[[ The records, beginning ]]

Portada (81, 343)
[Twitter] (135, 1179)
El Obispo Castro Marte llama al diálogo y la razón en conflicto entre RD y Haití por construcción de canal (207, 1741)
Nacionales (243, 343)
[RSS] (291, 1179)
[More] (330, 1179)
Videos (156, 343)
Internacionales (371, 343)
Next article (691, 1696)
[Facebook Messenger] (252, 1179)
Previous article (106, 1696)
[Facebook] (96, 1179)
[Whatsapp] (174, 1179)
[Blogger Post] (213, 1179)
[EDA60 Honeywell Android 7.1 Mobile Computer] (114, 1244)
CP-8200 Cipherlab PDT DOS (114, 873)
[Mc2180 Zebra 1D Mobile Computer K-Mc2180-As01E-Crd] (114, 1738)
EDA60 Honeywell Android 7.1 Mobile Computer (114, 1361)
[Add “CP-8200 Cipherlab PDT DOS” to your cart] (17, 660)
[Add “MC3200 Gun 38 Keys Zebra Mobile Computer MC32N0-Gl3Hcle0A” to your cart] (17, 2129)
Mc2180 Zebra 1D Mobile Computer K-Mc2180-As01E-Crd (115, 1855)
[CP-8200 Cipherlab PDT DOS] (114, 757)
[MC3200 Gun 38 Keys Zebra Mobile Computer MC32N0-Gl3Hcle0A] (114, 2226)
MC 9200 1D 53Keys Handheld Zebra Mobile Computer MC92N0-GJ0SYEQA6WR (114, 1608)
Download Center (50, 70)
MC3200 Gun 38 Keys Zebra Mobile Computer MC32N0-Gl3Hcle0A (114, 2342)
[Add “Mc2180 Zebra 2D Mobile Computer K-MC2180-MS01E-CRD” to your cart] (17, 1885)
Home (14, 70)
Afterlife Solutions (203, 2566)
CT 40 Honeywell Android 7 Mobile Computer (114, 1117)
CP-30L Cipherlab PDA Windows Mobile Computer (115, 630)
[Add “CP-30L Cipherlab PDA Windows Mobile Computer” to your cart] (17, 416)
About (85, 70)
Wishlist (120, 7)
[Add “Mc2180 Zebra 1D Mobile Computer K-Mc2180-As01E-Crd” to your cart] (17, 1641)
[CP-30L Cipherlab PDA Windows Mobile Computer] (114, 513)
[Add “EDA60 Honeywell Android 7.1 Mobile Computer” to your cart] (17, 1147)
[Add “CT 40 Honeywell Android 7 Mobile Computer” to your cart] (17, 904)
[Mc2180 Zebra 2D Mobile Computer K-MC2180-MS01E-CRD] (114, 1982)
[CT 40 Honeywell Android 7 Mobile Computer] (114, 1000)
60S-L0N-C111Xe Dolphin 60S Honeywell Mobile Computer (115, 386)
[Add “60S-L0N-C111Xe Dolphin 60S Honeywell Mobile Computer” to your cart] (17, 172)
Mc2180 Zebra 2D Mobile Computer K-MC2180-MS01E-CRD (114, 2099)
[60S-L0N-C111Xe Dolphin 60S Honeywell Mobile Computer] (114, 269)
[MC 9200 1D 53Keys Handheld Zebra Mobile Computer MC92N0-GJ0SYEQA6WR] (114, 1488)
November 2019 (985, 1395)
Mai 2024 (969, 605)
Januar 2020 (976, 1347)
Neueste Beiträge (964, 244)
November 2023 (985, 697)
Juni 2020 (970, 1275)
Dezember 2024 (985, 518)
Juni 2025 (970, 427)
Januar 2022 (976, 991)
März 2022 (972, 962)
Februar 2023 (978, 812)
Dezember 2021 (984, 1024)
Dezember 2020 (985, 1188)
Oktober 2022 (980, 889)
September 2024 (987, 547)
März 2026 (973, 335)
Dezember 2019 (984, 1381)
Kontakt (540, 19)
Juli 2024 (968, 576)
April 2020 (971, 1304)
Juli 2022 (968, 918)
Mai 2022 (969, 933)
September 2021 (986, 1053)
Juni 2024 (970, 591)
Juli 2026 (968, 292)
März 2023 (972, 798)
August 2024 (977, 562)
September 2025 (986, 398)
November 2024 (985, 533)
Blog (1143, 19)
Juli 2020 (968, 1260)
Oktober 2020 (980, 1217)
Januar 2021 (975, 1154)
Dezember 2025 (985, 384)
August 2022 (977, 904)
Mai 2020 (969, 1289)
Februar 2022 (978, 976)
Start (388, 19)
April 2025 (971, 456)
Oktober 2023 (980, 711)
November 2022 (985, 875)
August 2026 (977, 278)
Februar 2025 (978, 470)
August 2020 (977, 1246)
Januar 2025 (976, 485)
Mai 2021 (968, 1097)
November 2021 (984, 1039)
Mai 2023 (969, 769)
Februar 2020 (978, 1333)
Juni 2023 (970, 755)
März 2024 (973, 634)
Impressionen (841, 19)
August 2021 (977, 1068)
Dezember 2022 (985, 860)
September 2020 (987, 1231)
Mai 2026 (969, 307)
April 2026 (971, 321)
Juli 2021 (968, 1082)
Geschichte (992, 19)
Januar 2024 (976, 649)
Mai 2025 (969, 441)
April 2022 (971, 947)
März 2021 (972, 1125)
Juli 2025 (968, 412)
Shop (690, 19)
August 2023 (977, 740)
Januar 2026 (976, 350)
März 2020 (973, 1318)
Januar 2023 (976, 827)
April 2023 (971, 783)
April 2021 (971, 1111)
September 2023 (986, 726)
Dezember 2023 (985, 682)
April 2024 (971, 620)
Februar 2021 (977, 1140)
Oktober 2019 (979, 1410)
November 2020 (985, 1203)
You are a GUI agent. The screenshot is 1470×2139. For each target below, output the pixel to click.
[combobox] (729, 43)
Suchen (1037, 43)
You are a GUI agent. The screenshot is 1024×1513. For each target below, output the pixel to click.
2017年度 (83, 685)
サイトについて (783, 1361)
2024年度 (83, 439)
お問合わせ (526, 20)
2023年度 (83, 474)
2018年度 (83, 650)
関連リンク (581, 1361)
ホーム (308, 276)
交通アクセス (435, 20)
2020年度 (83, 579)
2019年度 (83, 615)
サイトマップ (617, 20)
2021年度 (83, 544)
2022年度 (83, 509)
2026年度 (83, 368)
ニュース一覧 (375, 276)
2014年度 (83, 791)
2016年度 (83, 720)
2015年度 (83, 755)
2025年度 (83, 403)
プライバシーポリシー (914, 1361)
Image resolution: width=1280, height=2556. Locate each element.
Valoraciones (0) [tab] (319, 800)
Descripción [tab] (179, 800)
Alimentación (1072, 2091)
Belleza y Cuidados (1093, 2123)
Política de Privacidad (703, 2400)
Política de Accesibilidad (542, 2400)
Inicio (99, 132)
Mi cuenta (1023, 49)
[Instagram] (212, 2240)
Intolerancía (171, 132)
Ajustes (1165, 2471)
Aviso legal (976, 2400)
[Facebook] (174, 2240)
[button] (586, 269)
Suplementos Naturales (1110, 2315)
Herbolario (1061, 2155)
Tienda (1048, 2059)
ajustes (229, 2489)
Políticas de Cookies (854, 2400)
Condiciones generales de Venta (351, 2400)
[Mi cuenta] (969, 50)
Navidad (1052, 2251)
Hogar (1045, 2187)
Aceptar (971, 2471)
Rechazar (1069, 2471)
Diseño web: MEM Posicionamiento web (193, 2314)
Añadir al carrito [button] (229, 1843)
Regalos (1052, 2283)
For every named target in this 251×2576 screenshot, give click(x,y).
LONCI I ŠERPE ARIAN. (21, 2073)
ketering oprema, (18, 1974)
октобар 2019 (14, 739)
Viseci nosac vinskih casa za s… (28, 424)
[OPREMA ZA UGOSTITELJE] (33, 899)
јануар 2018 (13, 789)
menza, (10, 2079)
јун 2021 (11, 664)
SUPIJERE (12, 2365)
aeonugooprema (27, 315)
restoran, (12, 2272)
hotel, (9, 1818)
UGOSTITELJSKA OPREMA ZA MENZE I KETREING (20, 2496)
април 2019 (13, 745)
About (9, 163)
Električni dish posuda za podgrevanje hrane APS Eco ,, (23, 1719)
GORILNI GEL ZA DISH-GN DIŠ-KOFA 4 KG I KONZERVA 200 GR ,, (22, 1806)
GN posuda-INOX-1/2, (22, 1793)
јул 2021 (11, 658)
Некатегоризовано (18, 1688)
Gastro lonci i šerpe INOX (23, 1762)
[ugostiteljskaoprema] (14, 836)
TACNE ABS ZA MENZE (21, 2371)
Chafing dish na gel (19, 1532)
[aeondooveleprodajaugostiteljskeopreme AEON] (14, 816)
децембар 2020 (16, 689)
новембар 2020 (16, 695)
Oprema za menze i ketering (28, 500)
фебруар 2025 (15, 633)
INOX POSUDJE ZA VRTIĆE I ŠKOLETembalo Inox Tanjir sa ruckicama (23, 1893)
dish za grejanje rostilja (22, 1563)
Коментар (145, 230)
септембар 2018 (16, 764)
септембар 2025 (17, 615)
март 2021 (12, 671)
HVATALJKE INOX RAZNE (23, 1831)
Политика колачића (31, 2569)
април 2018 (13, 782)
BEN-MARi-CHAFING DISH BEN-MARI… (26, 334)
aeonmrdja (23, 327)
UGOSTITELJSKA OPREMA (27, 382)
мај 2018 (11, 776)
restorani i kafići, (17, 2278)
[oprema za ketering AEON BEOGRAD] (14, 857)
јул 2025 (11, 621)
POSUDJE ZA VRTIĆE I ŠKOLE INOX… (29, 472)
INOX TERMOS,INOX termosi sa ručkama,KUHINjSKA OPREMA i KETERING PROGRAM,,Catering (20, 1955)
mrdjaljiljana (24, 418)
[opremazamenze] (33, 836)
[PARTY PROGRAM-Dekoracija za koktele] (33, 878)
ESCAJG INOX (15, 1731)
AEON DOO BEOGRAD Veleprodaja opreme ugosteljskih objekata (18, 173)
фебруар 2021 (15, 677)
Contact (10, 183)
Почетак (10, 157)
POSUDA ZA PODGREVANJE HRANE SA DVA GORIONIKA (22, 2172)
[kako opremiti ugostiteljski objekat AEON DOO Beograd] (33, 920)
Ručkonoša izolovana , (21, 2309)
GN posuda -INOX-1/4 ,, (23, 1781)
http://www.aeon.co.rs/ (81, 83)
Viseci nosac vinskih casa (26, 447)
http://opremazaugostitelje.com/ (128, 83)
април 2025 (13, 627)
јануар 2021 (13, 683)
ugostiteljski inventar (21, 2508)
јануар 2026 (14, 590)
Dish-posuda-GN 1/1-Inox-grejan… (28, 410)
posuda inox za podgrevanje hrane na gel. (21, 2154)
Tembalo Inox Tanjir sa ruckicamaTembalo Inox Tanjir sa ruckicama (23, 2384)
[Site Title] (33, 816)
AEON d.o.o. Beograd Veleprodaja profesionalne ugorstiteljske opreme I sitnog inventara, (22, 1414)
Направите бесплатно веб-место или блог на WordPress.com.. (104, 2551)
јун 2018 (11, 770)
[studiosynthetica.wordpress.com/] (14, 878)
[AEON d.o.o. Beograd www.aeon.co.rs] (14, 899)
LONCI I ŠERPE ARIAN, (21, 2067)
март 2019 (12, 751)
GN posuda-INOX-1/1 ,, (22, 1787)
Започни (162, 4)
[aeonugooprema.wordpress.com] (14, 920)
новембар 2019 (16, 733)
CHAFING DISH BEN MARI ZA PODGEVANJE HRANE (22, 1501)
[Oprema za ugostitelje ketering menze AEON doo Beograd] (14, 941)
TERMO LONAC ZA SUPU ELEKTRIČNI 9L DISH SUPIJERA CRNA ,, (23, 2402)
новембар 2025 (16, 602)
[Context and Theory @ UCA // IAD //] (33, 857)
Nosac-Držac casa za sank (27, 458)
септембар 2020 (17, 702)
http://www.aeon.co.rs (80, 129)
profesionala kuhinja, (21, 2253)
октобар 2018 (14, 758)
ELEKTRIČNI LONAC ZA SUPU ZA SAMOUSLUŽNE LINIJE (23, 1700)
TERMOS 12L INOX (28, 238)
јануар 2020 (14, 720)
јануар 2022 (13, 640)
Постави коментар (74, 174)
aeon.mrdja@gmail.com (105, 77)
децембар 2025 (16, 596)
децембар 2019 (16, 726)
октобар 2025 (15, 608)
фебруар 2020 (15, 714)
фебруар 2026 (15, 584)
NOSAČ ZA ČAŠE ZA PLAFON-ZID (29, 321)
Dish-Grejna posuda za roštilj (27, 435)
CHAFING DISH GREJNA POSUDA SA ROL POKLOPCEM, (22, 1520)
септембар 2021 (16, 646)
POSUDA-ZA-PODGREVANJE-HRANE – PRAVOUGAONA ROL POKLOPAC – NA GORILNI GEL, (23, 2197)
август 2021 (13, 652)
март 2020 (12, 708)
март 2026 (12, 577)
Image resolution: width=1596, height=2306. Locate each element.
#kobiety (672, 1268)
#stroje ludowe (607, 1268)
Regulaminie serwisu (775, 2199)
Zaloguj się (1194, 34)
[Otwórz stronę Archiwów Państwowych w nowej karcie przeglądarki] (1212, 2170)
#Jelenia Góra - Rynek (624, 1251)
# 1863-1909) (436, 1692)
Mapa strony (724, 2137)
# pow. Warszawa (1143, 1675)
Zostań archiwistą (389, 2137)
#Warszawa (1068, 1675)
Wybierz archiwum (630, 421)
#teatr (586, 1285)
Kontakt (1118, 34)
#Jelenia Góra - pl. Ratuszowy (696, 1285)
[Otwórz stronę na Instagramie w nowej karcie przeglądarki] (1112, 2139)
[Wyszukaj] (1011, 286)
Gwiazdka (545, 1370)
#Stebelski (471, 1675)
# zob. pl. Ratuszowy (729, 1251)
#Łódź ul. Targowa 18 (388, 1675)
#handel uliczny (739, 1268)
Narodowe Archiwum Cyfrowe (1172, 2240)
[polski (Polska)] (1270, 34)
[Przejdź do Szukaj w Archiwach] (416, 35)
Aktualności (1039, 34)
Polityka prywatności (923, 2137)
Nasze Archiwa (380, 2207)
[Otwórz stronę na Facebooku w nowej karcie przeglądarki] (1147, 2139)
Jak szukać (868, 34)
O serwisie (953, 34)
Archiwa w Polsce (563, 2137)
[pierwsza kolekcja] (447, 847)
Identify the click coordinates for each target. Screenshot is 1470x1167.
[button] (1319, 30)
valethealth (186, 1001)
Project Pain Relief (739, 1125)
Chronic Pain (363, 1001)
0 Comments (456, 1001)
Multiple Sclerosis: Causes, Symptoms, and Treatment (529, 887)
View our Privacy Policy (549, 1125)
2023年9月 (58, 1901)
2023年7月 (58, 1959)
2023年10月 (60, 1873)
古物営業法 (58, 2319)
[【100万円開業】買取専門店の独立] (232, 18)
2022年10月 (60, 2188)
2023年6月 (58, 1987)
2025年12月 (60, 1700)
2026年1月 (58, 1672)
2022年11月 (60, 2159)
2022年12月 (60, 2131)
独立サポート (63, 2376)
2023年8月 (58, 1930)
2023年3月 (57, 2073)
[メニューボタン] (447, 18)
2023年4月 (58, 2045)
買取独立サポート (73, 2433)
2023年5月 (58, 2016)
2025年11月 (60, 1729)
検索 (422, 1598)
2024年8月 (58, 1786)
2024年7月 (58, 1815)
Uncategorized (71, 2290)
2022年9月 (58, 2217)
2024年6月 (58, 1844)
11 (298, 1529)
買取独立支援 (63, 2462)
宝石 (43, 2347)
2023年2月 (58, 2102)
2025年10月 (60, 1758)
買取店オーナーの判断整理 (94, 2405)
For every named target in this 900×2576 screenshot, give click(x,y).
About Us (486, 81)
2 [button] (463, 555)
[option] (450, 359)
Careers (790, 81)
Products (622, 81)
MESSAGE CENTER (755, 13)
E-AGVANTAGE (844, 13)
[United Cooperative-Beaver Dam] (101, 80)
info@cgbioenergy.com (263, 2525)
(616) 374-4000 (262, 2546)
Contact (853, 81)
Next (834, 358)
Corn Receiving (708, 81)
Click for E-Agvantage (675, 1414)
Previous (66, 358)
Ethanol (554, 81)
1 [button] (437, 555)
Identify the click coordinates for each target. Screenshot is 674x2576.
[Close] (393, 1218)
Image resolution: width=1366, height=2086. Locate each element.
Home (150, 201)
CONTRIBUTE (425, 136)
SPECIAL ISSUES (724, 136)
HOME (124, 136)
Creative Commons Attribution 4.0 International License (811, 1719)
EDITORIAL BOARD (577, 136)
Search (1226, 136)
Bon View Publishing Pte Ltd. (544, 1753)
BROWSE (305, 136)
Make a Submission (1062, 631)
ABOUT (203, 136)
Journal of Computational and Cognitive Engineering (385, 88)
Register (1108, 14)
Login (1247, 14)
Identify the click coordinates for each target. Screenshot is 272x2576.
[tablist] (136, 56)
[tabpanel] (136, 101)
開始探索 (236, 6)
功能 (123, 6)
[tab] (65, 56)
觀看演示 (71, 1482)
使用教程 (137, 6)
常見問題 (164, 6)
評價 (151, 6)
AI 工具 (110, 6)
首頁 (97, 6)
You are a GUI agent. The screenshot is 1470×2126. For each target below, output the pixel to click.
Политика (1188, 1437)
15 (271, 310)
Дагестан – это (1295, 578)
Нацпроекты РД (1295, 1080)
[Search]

[[ The records, end ]]

→ Goal of the exercise
Look over the data above and show each line that contains "below".

→ Answer space
You are a GUI agent. The screenshot is 1470×2139. For each target below, output the pixel to click.
You are a GUI agent. The screenshot is 1024×1513. For each target below, output the pixel to click.
You are a GUI agent. The screenshot is 1470×2126. For each target below, output the pixel to click.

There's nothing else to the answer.